Deborah is convinced that it wasn't real, as she's seen Ray and Bill around. They don't like to make eye contact and Bill cries at church, but they're still there. She got a letter a week ago from Gabriel, inviting her to assist him in a new place called Sannikov land. Deborah looked it up and it doesn't exist. She doesn't think she should go, and decides that she won't go.
Jon Sims notes that Gabriel is the "Worker in Clay" from MAG 101, who took part in the Great Twisting, which Gertrude stopped at the cost of a single life. He still considers this great sacrifice to be unacceptable, and sad. He looked at Gertrude's notebook (found among the plastic explosives in MAG 113), but does not understand the contents: they are not encoded, but contain largely simple numbers and sentence fragments that mean little to anyone else. From staring at the notebook, he found this statement, but considers it of little use beyond as background and clues to how Gertrude formulated her counter-rituals.
Jon is worried about Melanie, who refuses to speak to him, and hopes that he was right to remove the bullet from her leg and was not "too late again". He mentions that a tape recorder was present when he sat down, and that whatever controls them, they are there for him and have proven useful. There were no tape recordings made during his absence.

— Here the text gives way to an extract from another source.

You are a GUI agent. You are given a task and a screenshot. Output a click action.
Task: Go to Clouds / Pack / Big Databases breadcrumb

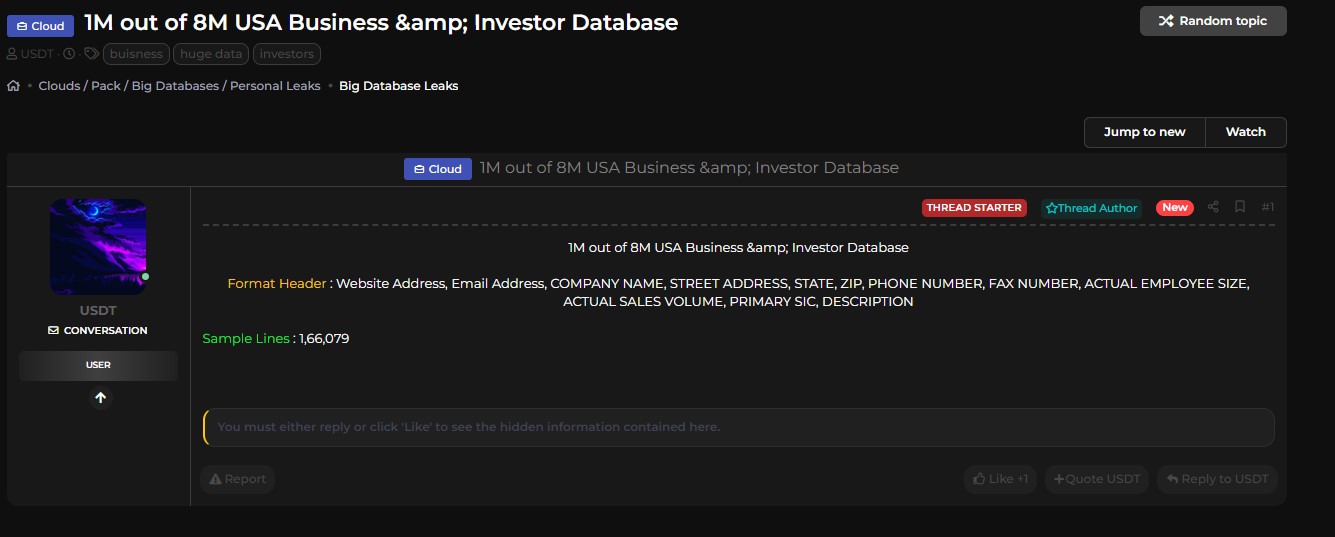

He followed up on Debra Mandaki, who did not go to Sannikovland. This could have been because she decided not to, or because shortly after this statement was given, the body of one Mary Randall was found in her basement, and Mandaki has been incarcerated in Eastwood Park Prison ever since. Jon found no information about Randall's body, but can imagine what a sculptor's apprentice might be capable of--even an unwilling one.
Martin Blackwood hears a tape recorder click on, and begins to talk to it like a pet, remarking that it is back because Jon is back, and that he and the recorder both missed him. Peter Lukas appears and comments that this isn't a great sign; he and Martin argue over the necessity of total isolation for unspecified power. If they do not "pull this off", requiring Martin as "the only one who could possibly balance between the two" (presumably referring to the Eye and the Lonely?), it will be over for everyone, including Jon. Peter continues his cheerful petty manipulation: he insults Elias Bouchard for his lack of foresight in believing that he could complete the Watcher's Crown and thus eliminate all other problems, and Jon for his poor archival practices. He has found some old statements by Adelard Dekker, which should provide context for Martin.
Martin says that once everything is over, he will tell Jon everything; Peter replies that at that point, he will not want to, but everyone will be safe. He tries to look at Martin's employee schedule, but is extremely incompetent with the computer, and remarks that he has an assistant for this.